Input records ::
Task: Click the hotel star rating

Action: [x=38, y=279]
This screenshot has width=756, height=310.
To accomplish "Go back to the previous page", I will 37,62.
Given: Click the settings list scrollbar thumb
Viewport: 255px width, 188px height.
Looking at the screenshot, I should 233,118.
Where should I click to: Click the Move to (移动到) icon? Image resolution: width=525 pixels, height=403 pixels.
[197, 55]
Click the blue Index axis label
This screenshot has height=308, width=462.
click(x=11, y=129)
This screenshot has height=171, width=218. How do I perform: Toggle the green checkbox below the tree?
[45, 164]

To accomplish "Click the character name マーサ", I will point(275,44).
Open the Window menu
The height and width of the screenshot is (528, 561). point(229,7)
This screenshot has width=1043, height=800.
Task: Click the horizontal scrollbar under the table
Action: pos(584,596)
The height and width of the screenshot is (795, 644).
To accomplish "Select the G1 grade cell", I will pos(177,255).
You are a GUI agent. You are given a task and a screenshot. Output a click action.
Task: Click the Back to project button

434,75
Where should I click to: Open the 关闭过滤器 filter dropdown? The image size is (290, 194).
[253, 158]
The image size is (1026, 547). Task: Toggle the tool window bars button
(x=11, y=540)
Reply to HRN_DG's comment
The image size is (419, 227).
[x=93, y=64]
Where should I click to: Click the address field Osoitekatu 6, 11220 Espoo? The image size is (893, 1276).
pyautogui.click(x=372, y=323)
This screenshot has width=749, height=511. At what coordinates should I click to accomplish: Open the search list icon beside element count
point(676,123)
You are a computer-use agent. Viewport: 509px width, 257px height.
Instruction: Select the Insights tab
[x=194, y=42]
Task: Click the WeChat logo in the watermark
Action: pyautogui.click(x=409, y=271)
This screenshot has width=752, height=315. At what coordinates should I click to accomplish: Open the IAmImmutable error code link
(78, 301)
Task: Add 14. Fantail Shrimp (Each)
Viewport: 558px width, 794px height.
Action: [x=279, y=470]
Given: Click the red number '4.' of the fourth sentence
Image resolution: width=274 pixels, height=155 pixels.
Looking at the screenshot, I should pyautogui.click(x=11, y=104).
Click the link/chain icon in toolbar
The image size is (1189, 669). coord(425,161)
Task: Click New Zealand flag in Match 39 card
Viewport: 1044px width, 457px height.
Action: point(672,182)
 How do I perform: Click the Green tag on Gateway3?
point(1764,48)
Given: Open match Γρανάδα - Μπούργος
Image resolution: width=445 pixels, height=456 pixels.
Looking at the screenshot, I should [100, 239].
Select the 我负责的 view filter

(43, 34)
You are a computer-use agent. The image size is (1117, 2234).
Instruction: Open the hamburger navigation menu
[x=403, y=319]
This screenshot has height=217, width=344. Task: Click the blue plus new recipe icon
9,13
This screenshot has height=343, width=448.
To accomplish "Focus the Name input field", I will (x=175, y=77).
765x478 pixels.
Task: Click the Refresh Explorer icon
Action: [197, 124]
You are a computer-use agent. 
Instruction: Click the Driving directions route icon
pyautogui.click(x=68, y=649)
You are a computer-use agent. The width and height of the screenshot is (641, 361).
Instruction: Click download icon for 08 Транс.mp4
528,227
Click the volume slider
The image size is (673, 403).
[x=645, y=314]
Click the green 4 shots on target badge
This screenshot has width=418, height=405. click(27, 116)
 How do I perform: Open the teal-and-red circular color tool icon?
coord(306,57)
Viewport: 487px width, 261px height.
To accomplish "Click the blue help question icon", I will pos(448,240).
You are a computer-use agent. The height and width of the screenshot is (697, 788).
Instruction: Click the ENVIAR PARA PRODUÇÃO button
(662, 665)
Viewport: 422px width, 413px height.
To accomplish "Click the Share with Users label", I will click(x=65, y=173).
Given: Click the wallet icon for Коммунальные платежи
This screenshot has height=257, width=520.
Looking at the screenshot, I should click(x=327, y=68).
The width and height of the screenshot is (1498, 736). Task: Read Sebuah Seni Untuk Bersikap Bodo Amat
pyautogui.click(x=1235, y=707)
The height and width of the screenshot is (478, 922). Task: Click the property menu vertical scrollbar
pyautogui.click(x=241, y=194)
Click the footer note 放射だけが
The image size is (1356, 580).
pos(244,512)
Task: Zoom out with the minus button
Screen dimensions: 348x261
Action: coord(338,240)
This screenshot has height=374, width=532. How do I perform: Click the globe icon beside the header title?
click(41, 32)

What the task requires ::
Could you quote the material above in full, exactly as it stands?

Exercise output ::
Task: Click the hotel star rating

Action: [x=38, y=279]
This screenshot has width=756, height=310.
To accomplish "Go back to the previous page", I will 37,62.
Given: Click the settings list scrollbar thumb
Viewport: 255px width, 188px height.
Looking at the screenshot, I should 233,118.
Where should I click to: Click the Move to (移动到) icon? Image resolution: width=525 pixels, height=403 pixels.
[197, 55]
Click the blue Index axis label
This screenshot has height=308, width=462.
click(x=11, y=129)
This screenshot has height=171, width=218. How do I perform: Toggle the green checkbox below the tree?
[45, 164]

To accomplish "Click the character name マーサ", I will point(275,44).
Open the Window menu
The height and width of the screenshot is (528, 561). point(229,7)
This screenshot has width=1043, height=800.
Task: Click the horizontal scrollbar under the table
Action: pos(584,596)
The height and width of the screenshot is (795, 644).
To accomplish "Select the G1 grade cell", I will pos(177,255).
You are a GUI agent. You are given a task and a screenshot. Output a click action.
Task: Click the Back to project button

434,75
Where should I click to: Open the 关闭过滤器 filter dropdown? The image size is (290, 194).
[253, 158]
The image size is (1026, 547). Task: Toggle the tool window bars button
(x=11, y=540)
Reply to HRN_DG's comment
The image size is (419, 227).
[x=93, y=64]
Where should I click to: Click the address field Osoitekatu 6, 11220 Espoo? The image size is (893, 1276).
pyautogui.click(x=372, y=323)
This screenshot has width=749, height=511. At what coordinates should I click to accomplish: Open the search list icon beside element count
point(676,123)
You are a computer-use agent. Viewport: 509px width, 257px height.
Instruction: Select the Insights tab
[x=194, y=42]
Task: Click the WeChat logo in the watermark
Action: pyautogui.click(x=409, y=271)
This screenshot has width=752, height=315. At what coordinates should I click to accomplish: Open the IAmImmutable error code link
(78, 301)
Task: Add 14. Fantail Shrimp (Each)
Viewport: 558px width, 794px height.
Action: [x=279, y=470]
Given: Click the red number '4.' of the fourth sentence
Image resolution: width=274 pixels, height=155 pixels.
Looking at the screenshot, I should pyautogui.click(x=11, y=104).
Click the link/chain icon in toolbar
The image size is (1189, 669). coord(425,161)
Task: Click New Zealand flag in Match 39 card
Viewport: 1044px width, 457px height.
Action: point(672,182)
 How do I perform: Click the Green tag on Gateway3?
point(1764,48)
Given: Open match Γρανάδα - Μπούργος
Image resolution: width=445 pixels, height=456 pixels.
Looking at the screenshot, I should [100, 239].
Select the 我负责的 view filter

(43, 34)
You are a computer-use agent. The image size is (1117, 2234).
Instruction: Open the hamburger navigation menu
[x=403, y=319]
This screenshot has height=217, width=344. Task: Click the blue plus new recipe icon
9,13
This screenshot has height=343, width=448.
To accomplish "Focus the Name input field", I will (x=175, y=77).
765x478 pixels.
Task: Click the Refresh Explorer icon
Action: [197, 124]
You are a computer-use agent. 
Instruction: Click the Driving directions route icon
pyautogui.click(x=68, y=649)
You are a computer-use agent. The width and height of the screenshot is (641, 361).
Instruction: Click download icon for 08 Транс.mp4
528,227
Click the volume slider
The image size is (673, 403).
[x=645, y=314]
Click the green 4 shots on target badge
This screenshot has width=418, height=405. click(27, 116)
 How do I perform: Open the teal-and-red circular color tool icon?
coord(306,57)
Viewport: 487px width, 261px height.
To accomplish "Click the blue help question icon", I will pos(448,240).
You are a computer-use agent. The height and width of the screenshot is (697, 788).
Instruction: Click the ENVIAR PARA PRODUÇÃO button
(662, 665)
Viewport: 422px width, 413px height.
To accomplish "Click the Share with Users label", I will click(x=65, y=173).
Given: Click the wallet icon for Коммунальные платежи
This screenshot has height=257, width=520.
Looking at the screenshot, I should click(x=327, y=68).
The width and height of the screenshot is (1498, 736). Task: Read Sebuah Seni Untuk Bersikap Bodo Amat
pyautogui.click(x=1235, y=707)
The height and width of the screenshot is (478, 922). Task: Click the property menu vertical scrollbar
pyautogui.click(x=241, y=194)
Click the footer note 放射だけが
The image size is (1356, 580).
pos(244,512)
Task: Zoom out with the minus button
Screen dimensions: 348x261
Action: coord(338,240)
This screenshot has height=374, width=532. How do I perform: Click the globe icon beside the header title?
click(41, 32)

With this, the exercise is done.